I was going to say what @london60 amd @AllIn4Luv said. You’re not a fraud.

Depression is a stone-cold, heartless bitch that can ruin lives. Every time we get out of an episode successfully, we should celebrate our strength and resolve, whether we used medication or not.

Hit me up any time if you want to talk.
 
I was going to say what @london60 amd @AllIn4Luv said. You’re not a fraud.

Depression is a stone-cold, heartless bitch that can ruin lives. Every time we get out of an episode successfully, we should celebrate our strength and resolve, whether we used medication or not.

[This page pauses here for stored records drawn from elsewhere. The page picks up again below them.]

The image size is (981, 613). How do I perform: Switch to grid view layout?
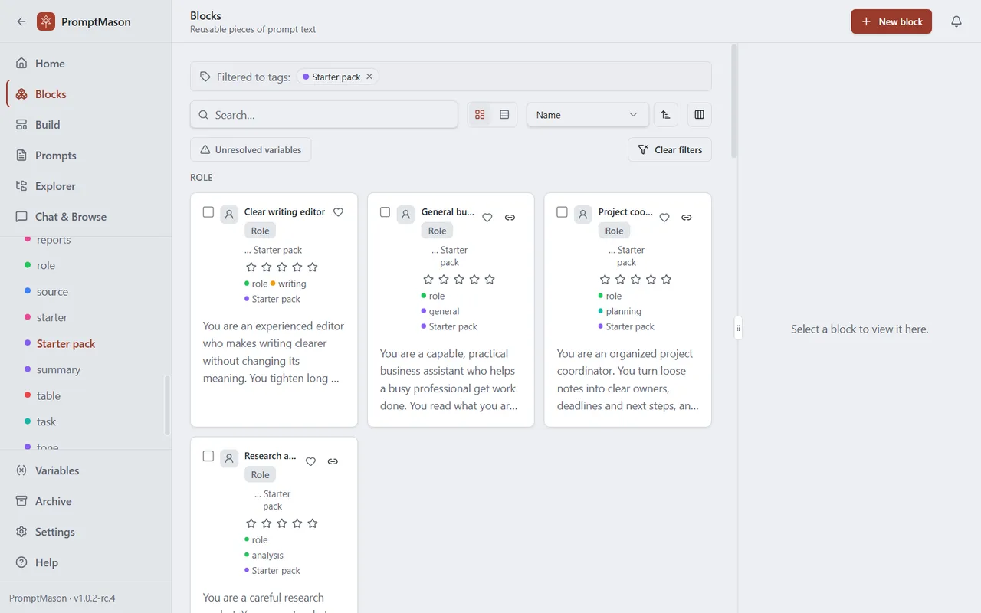click(480, 115)

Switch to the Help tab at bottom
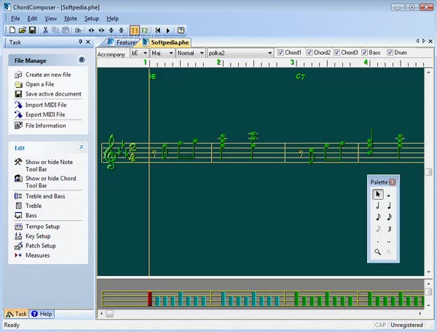point(42,314)
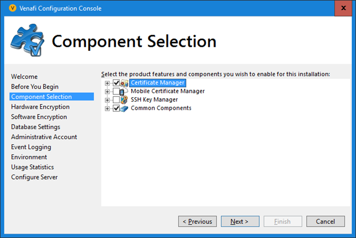Uncheck the Common Components checkbox
Viewport: 356px width, 238px height.
pyautogui.click(x=117, y=108)
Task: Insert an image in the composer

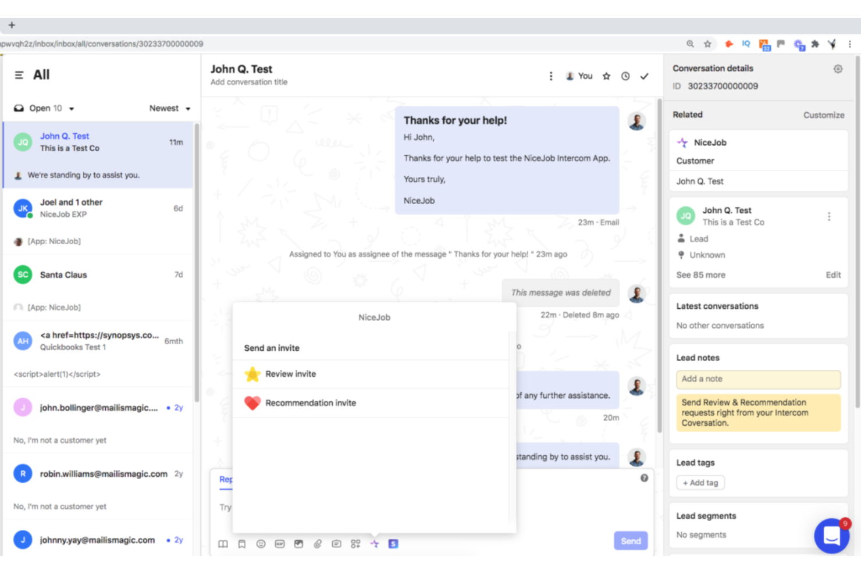Action: pyautogui.click(x=299, y=544)
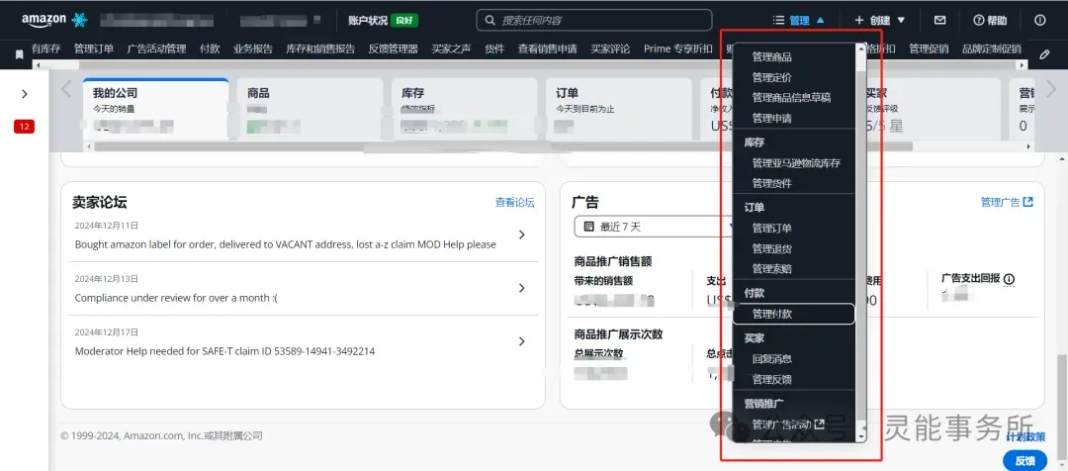Select 管理亚马逊物流库存 menu item
This screenshot has width=1068, height=471.
coord(796,163)
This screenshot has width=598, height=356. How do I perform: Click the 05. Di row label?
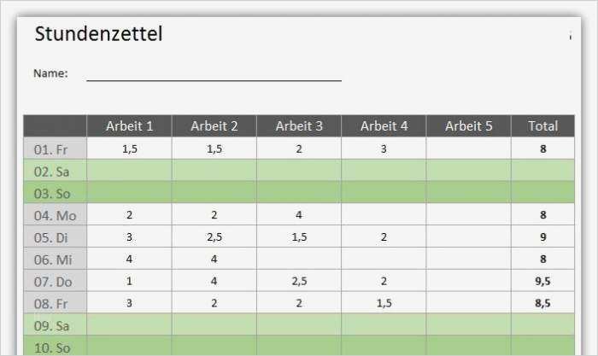(55, 237)
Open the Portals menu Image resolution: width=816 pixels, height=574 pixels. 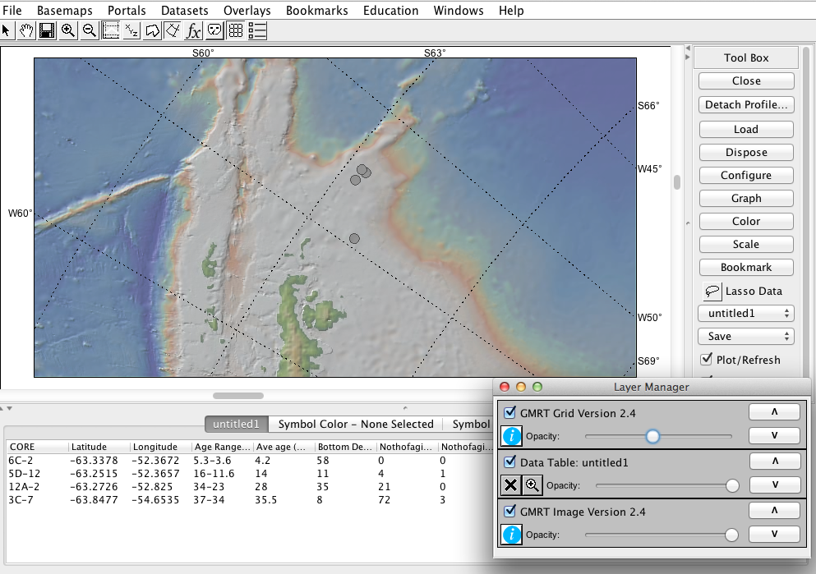point(127,11)
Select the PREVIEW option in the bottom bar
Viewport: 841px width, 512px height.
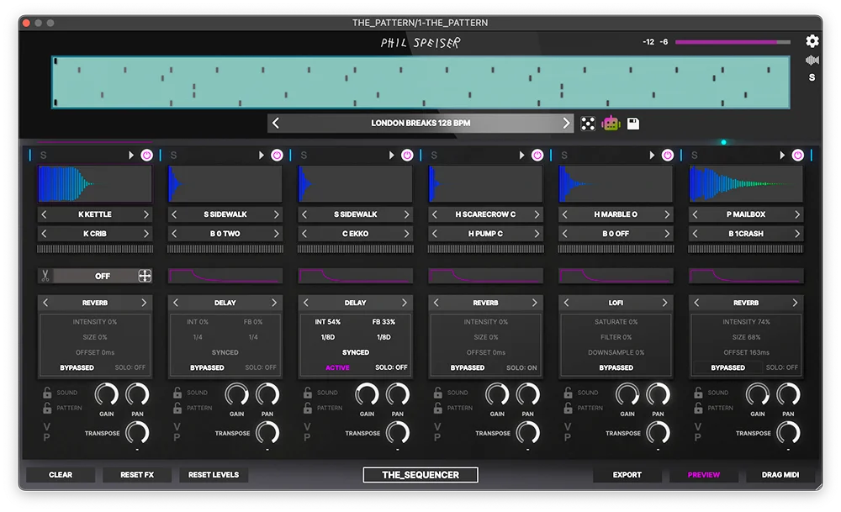pos(703,475)
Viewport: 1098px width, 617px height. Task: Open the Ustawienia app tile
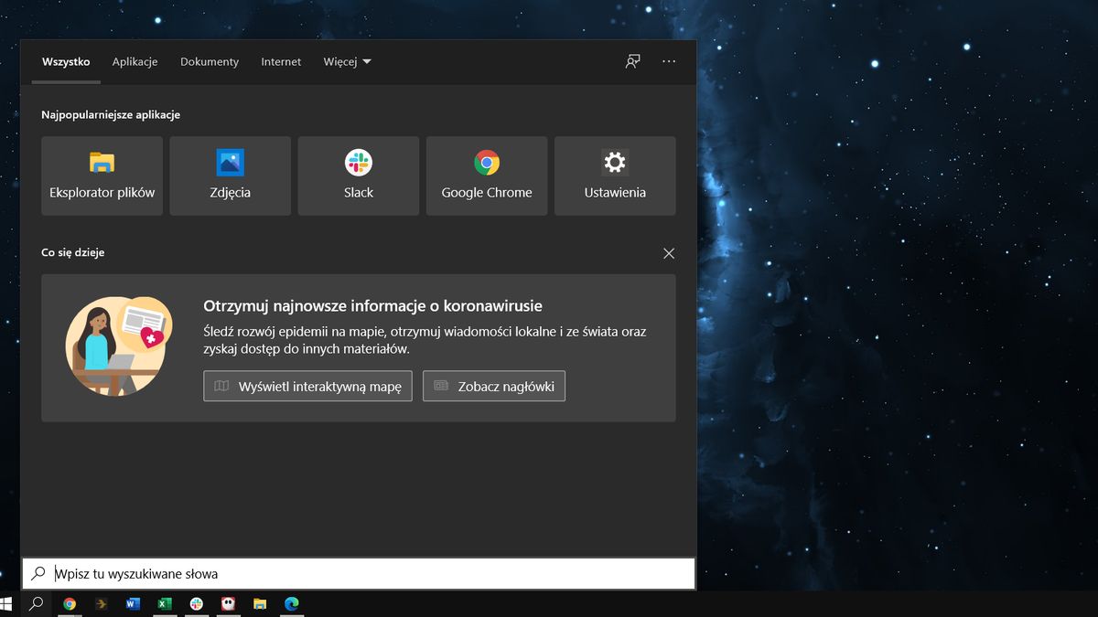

Hit me up any time if you want to talk.


Again thank you so much it's very touching to read all the positive words and to know that there are people who read and understand this shit I ramble on about lol ...I know I will be fine ..it always passes and these nice comments will help that along ... thankyou souch @london60 @AllIn4Luv and @WomanOnTop
 
Anxiety and depression have literally taken over my life. There are more bad days than good and most days I wake up wishing I hadn’t. I think the most negative things about myself and always assume so does everyone else. It’s definitely a mind fuck for sure. And it doesn’t help when you don’t have a supportive spouse or family. They add to it if anything. I’ve been dealing with this since I was very young. I thought after losing my grandfather to suicide a few months ago would change my mind on things but it’s a hard battle to overcome.
 
I have anxiety and depression. I could wake up in a great mood and say, I break a nail or something stupid like that and my whole mood will be shot for the rest of the day or if someone says something negative about me or something I did I take it, way too hard. I really shouldn't do this, but I can't help it, it's how my mind is wired. I have a really hard time making/keeping friends irl too because I assume everyone just doesn't like me, which doesn't help and my family just has the mentality of "you'll get over it".
I also have insomnia and epilepsy...
 
Last edited by a moderator:
I have anxiety and depression. I could wake up in a great mood and say break a nail or something stupid like that and my whole mood will be shot for the rest of the day or if someone says something negative about me or something I did take it way too hard. I really shouldn't do this, but I can't help it, it's how my mind is wired. I have a really hard time making/keeping friends irl too because I assume everyone just doesn't like me, which doesn't help and my family just has the mentality of "you'll get over it".
I also have insomnia and epilepsy...
It's like you've taken a page out of my book... I wake up in a good mood and it can quickly change due to a variety of things. I can't control what changes my mood; I try my best not to let things bother me. I can't stand it when I'm told that "other people get the good side of you but I only get the bad." At times it makes me wonder if people think that I'm "only giving them the bad side" on purpose! It's enough to drive me crazy.
I have ADHD, Anxiety, Asthma, Chronic Pain, Depression, Hypersensitivity with my nerves (it literally feels like I have bugs crawling on me at times), Insomnia, OCD, and PTSD. I mention Asthma as it adds chaos into everything else I listed.
I've got a great clusterfuck going on in my head but I've been getting help for 4 years.
I've got a wonderful mess going on in the rest of my body. My Chronic Pain and Hypersensitivity go hand in hand; they just love to set each other off!
I'll never be 100% pain free but my pain can be reduced to a tolerable level at times.
 
Last edited:
For my part, i suffer from psychasthenia. :confused:

Psychasthenia :
Neurosis linked to a decrease in psychological tension, characterized by psychic disorders (lack of attention, powerlessness to act, lack of resolution, permanent doubt, progressive loss of sense of reality), usually accompanied by physical disorders (anxiety, lack of appetite, insomnia, headaches and various pains).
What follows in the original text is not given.